Public Transport Network

  • Features:

    • Stops (name, location, type, accessibility information)
    • Routes (name, service type, accessibility information)
    • Trips (stops served, departure timings)
    • Schedules (days of operation, service frequency)
    • Transfers & Levels (interchange specifications, station topology)
    • Shapes (geospatial representation of routes)
  • Sources: DELFI for all public transport networks in Germany and Open Street Map (OSM) for street-level information which enables multi-modal routing, connections, and access/egress information for stations.

  • Preparation:

    • Data is fetched in the GTFS (General Transit Feed Specification) format.
    • Stops are verified and corrected to ensure accurate parent station and platform relationships.
    • Routes are verified and corrected to ensure accurate service type and mode information.
    • The network is optimized to only include the modal pattern of service for each route (the most prevalent sequence of trips).
    • GOAT allows public transport analysis for three day-of-week types (Weekday, Saturday, and Sunday) with a Tuesday typically used as a reference day for the Weekday type.

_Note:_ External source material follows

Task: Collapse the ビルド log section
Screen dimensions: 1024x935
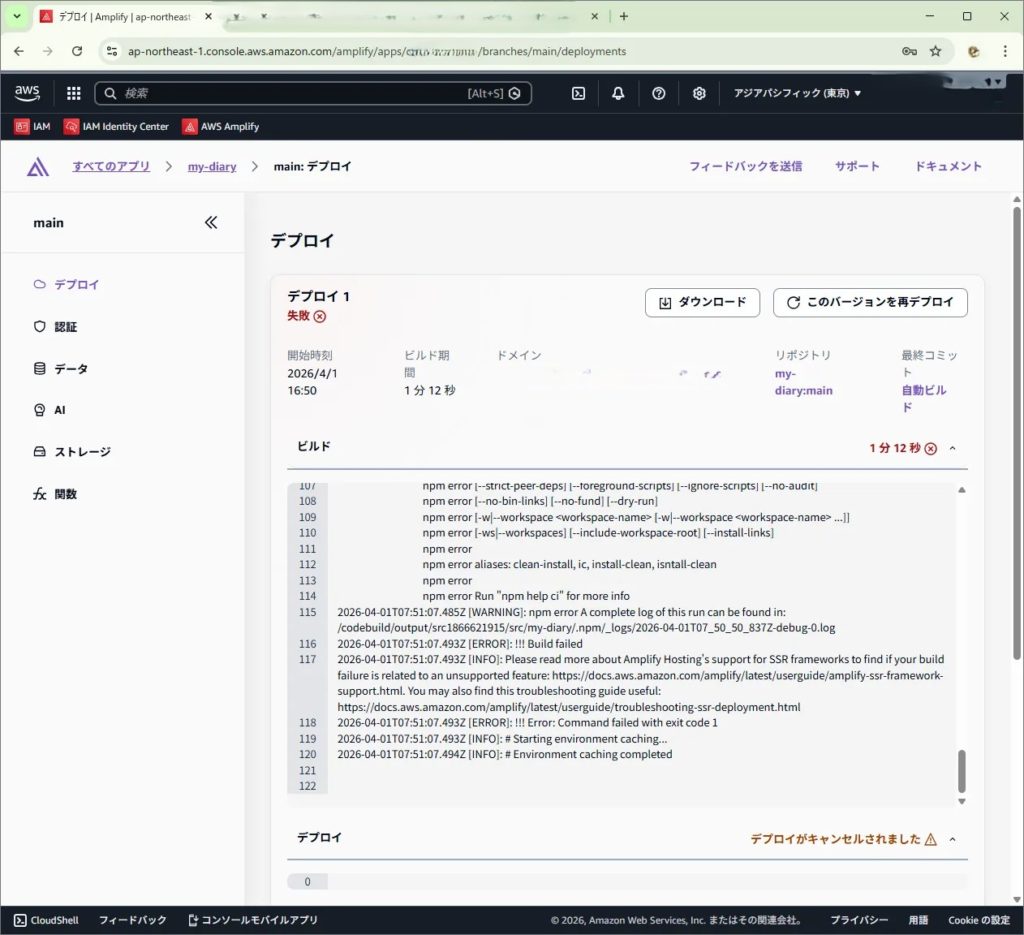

Street Network and Topography​

Extensive street network data that represents real-world transport networks and their components: roads, motorways, interchanges, dedicated paths, and more. This is used by GOAT for Walk, Bicycle, Pedelec, and Car routing.

Street Network

  • Features:

    • Segments or Edges (any continuous path not bisected by another)
    • Connectors or Nodes (any point where two distinct paths intersect)
  • Sources: Overture Maps Foundation for Europe-wide street network data and Digital Elevation Model (DEM) tiles which capture crucial topography (surface gradient) information from Copernicus.

  • Preparation:

    • Data is fetched in the Geoparquet format from Overture Maps' Transportation theme.
    • Digital Elevation Model (DEM) tiles for the European region are fetched and processed.
    • Segments and connectors of the street network are processed and spatially indexed according to Uber's H3 grid-based solution.
    • Surface and slope impedance are computed for each segment using topography data from the DEM tiles.
    • Various attributes of each segment are parsed to identify street class, turning & one-way restrictions, and speed limits.
    • The modal speed limit per street class is used to interpolate speed limits for segments where this is undefined.